▶ WHAT YOU NEED TO DO:
When you reach the line containing "You are a computer-use agent. 702x662 pixels." in the records below, set it down exactly, together with every later line through the end, but not the pictures.

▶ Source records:
---+---

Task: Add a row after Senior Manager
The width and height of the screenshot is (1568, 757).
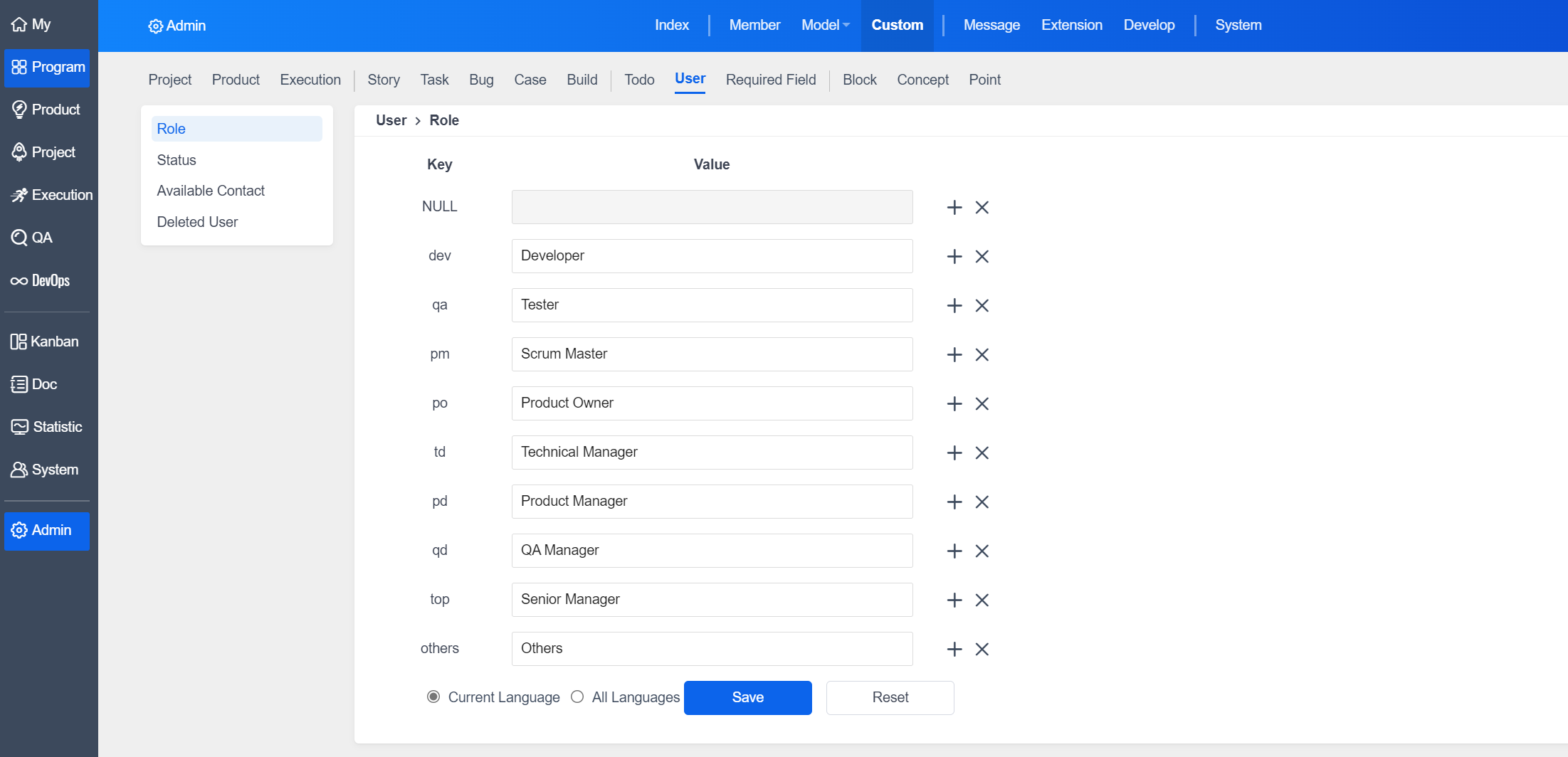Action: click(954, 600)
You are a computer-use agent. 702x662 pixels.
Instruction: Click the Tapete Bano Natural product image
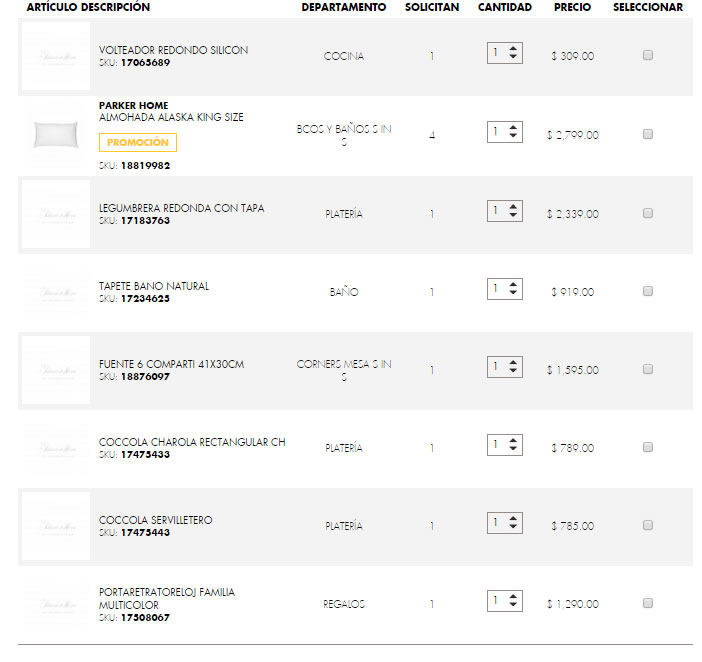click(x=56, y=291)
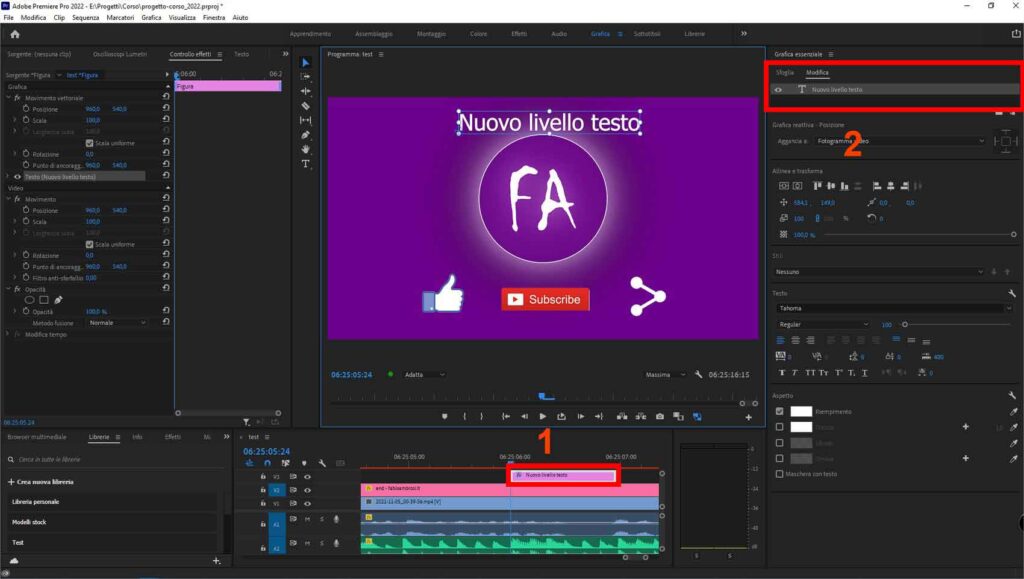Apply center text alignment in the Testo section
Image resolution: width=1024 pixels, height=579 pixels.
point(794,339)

---+---

▶ WRITTEN SOLUTION:
You are a computer-use agent. 702x662 pixels.
Instruction: Click the Tapete Bano Natural product image
click(x=56, y=291)
Apply center text alignment in the Testo section
Image resolution: width=1024 pixels, height=579 pixels.
point(794,339)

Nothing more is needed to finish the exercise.